Command mut umap sn38 Some clustering of glycines (red), alanines (olive), lysines (pink) and valines (light blue) seen. |
mutationscores umap score [mutationSet name]
For each residue the mutation scores for the 20 possible mutations can be considered as a vector in a 20 dimensional space. This command projects this set of vectors to 2 dimensions using the Uniform Manifold Approximation and Projection (UMAP) algorithm and plots them. Each residue is plotted as a colored disk with distinct colors for the 20 amino acid types, and labeled with the residue number. Only residues for which all 20 possible mutations have scores are included. This command tries to see if there are patterns in the scores for mutations to specific residue types (e.g. mutating a hydrophobic residue to hydrophillic ones might be detrimental to protein function). This command was an experiment and it didn't show interesting patterns in my tests on a few proteins. In the future this command might be adapted to try projecting different vectors derived from the mutations scores to see patterns.

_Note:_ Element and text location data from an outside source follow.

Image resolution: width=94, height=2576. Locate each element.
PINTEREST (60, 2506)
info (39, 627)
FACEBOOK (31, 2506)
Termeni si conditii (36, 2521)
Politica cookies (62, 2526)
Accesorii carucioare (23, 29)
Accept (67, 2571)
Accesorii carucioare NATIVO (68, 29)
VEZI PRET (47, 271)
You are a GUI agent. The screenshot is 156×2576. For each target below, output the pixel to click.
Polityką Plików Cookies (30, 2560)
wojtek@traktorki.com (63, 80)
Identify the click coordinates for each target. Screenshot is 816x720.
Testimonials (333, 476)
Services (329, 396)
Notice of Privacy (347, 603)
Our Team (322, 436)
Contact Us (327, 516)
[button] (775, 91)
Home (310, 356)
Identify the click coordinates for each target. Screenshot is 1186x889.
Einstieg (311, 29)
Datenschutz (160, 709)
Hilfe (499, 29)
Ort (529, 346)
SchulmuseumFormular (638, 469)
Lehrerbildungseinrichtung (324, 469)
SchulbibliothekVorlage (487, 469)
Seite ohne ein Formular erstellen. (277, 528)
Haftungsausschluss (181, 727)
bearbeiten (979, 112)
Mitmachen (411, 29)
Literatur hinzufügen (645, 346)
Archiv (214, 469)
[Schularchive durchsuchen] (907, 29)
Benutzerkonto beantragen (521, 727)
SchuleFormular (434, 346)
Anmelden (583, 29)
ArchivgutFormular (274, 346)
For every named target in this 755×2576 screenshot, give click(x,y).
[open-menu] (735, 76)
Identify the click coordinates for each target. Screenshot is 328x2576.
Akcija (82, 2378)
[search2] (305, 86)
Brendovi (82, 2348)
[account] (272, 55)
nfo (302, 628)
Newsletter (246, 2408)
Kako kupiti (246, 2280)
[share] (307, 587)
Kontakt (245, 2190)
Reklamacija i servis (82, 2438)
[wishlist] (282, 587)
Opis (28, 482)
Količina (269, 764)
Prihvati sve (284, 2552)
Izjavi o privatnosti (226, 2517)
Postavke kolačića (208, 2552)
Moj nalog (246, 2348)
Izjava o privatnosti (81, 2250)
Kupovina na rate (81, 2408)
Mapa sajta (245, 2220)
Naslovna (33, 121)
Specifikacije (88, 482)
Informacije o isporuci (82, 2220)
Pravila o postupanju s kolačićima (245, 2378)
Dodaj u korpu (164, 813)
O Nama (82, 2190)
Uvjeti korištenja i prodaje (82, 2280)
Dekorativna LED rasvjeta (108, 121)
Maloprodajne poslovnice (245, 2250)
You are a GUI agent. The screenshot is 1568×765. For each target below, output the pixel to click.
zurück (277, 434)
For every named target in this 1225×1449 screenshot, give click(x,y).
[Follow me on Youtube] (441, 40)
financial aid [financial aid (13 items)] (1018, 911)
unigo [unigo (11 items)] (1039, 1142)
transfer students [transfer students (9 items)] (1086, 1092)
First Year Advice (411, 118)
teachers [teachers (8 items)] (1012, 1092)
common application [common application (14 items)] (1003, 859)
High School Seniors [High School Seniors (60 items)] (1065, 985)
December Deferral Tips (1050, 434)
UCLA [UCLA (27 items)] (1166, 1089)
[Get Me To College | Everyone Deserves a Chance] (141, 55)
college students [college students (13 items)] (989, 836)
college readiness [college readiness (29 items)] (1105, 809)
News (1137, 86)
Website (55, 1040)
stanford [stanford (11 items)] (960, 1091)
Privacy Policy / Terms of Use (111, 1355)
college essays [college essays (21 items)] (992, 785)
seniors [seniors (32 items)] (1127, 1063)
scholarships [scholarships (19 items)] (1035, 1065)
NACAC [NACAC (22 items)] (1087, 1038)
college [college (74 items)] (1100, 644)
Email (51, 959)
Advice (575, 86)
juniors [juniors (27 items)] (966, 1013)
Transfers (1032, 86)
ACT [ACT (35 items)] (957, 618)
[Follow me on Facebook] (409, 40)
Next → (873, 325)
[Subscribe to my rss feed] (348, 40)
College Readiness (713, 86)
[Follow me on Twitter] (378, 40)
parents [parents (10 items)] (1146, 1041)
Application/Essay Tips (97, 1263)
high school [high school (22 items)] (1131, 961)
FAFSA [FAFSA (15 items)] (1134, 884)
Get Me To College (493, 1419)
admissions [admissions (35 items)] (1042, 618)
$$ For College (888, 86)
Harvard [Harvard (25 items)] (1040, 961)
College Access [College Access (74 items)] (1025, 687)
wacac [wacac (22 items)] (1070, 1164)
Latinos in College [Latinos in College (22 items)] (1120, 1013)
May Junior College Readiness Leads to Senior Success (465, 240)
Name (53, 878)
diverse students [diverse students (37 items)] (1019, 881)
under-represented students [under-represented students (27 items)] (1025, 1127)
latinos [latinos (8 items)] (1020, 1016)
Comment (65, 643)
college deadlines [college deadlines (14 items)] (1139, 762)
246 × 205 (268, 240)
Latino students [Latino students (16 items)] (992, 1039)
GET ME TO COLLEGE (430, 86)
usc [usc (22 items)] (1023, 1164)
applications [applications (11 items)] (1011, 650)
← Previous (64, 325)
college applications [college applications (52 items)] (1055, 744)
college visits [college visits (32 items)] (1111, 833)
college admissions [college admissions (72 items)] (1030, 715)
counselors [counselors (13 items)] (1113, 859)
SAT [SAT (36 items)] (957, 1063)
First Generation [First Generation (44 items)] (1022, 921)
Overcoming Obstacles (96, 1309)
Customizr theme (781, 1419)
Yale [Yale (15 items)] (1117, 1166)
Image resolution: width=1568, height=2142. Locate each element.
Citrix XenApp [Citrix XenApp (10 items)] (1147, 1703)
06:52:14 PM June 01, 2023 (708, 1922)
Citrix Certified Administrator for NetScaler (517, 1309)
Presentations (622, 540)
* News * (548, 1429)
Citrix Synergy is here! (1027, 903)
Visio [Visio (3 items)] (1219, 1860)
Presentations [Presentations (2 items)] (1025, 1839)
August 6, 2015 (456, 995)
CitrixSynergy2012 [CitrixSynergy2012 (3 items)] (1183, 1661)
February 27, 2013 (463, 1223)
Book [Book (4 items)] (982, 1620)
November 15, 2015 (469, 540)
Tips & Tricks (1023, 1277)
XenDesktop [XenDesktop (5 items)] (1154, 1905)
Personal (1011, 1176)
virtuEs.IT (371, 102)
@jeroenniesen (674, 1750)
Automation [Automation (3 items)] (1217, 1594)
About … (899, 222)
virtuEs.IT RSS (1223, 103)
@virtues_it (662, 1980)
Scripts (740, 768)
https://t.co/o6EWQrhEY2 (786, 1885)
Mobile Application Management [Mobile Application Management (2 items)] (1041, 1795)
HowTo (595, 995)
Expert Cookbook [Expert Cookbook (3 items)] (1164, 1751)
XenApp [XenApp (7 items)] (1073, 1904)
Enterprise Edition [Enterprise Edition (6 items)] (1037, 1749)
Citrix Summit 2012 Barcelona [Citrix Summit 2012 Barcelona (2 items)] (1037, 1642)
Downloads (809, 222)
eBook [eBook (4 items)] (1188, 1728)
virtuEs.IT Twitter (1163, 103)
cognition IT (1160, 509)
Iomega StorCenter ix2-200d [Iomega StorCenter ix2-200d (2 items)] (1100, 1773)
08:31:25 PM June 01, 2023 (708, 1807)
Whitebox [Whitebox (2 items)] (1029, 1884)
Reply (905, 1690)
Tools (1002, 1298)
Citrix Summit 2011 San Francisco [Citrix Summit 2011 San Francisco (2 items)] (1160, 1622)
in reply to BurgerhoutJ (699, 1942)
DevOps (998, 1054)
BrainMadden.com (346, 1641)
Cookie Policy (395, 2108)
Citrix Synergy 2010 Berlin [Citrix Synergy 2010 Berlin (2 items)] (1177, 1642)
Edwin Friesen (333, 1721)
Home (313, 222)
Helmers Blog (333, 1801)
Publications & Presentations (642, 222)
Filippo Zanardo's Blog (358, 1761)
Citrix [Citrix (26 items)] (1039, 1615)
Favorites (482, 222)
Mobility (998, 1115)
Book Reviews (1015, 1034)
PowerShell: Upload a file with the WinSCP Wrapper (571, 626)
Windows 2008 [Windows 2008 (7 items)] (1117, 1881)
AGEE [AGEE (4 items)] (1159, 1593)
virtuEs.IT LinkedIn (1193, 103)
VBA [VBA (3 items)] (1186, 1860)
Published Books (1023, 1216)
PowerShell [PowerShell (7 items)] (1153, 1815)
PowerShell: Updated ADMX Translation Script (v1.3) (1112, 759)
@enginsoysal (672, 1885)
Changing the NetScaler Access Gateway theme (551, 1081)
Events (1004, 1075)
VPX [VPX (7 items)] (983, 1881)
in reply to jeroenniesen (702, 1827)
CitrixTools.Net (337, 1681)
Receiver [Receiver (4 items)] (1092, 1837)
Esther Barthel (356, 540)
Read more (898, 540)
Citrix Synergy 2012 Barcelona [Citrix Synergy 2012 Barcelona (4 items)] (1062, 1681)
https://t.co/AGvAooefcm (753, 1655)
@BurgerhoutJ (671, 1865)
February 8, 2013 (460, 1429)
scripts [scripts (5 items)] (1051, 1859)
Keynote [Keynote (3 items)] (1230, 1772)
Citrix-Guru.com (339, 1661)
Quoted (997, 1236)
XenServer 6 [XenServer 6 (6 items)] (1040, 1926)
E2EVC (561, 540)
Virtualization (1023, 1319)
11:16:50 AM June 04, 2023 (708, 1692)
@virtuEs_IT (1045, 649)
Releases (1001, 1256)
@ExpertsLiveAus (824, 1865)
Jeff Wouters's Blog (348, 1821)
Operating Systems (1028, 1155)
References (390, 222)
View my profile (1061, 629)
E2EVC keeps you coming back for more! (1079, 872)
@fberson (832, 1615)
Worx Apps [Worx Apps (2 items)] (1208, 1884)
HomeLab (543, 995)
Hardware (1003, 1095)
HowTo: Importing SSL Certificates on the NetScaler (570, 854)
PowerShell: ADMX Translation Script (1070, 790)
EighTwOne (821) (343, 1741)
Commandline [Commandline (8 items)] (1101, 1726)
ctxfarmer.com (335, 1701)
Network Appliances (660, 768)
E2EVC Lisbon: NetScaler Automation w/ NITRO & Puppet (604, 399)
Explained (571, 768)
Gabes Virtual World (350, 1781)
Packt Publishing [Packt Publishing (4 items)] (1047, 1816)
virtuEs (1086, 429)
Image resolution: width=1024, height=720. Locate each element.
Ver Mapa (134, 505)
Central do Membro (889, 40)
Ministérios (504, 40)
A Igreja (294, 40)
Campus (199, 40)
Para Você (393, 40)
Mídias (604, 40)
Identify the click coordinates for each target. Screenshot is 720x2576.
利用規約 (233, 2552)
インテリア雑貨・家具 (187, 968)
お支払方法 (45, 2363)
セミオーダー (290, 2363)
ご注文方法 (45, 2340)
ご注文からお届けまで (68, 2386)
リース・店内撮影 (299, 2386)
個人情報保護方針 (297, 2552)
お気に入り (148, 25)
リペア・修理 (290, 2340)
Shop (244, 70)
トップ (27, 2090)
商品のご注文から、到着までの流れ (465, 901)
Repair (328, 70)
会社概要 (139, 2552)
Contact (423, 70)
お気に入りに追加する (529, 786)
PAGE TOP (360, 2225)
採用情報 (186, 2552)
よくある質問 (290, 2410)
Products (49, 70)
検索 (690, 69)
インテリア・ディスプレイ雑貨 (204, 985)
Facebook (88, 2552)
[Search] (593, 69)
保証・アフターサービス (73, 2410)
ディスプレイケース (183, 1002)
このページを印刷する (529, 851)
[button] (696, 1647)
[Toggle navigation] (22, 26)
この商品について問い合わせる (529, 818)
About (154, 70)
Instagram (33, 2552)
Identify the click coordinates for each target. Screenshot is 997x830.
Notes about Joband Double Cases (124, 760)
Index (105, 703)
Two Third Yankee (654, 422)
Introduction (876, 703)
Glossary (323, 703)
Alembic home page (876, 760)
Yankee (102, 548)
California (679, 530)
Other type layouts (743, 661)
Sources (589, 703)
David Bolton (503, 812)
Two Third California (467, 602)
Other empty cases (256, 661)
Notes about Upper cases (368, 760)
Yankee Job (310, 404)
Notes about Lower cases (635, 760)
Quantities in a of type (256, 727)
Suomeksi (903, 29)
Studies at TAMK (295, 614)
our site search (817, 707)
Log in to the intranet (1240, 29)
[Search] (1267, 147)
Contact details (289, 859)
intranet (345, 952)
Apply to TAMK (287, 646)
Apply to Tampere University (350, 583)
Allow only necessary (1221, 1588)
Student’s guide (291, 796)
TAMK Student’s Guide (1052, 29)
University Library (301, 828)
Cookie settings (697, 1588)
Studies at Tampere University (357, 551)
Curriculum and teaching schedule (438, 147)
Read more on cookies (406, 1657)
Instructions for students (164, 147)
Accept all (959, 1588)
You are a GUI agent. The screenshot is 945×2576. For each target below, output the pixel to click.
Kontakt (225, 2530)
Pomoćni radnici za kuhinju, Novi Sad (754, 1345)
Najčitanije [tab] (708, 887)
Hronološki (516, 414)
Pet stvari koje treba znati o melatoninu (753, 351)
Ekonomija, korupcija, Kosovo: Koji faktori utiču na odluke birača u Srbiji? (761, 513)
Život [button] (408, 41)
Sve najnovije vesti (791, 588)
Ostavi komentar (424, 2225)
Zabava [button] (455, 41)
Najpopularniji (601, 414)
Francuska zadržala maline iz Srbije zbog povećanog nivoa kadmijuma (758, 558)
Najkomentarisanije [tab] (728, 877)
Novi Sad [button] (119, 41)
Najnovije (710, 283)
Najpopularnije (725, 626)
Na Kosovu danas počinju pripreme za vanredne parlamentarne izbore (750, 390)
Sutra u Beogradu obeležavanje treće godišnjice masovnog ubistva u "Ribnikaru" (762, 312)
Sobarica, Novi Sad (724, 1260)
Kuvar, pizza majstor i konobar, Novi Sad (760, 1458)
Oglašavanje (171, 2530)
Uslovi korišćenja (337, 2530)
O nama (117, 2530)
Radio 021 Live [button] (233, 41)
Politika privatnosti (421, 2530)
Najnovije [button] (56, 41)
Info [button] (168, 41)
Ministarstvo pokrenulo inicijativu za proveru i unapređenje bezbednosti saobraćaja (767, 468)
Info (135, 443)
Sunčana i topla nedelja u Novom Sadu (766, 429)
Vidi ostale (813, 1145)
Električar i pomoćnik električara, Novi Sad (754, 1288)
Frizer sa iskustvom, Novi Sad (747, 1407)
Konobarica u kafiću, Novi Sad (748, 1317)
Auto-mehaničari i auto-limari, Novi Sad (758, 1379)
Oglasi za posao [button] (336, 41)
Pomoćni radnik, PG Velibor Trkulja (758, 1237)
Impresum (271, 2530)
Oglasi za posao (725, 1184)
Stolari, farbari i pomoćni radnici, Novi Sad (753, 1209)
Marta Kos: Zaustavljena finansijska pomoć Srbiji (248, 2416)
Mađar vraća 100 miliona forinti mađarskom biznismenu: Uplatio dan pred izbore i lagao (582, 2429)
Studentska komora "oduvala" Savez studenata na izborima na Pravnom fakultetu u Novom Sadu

mutationscores structure chain-spec [allowMismatches true | false] [mutationSet name]
Associate a structure with a set of mutation scores. Only a single protein chain can be associated. If no chain is associated then commands that try to use associated structure residues will attempt to automatically associate the mutations with a chain of matching sequence amino acids and numbering. The ChimeraX "open" command can also be used to specify an associated chain using the chain option, for example, "open myscores.csv chain #2/B". The allowMismatches option can be set to true to permit associating a chain whose sequence does not match exactly. The association will pair residues with the same numbers in the chain and the mutation data.
mutationscores list
List names of sets of mutation scores.
mutationscores close [mutation-set]
Close the specified set of mutation scores.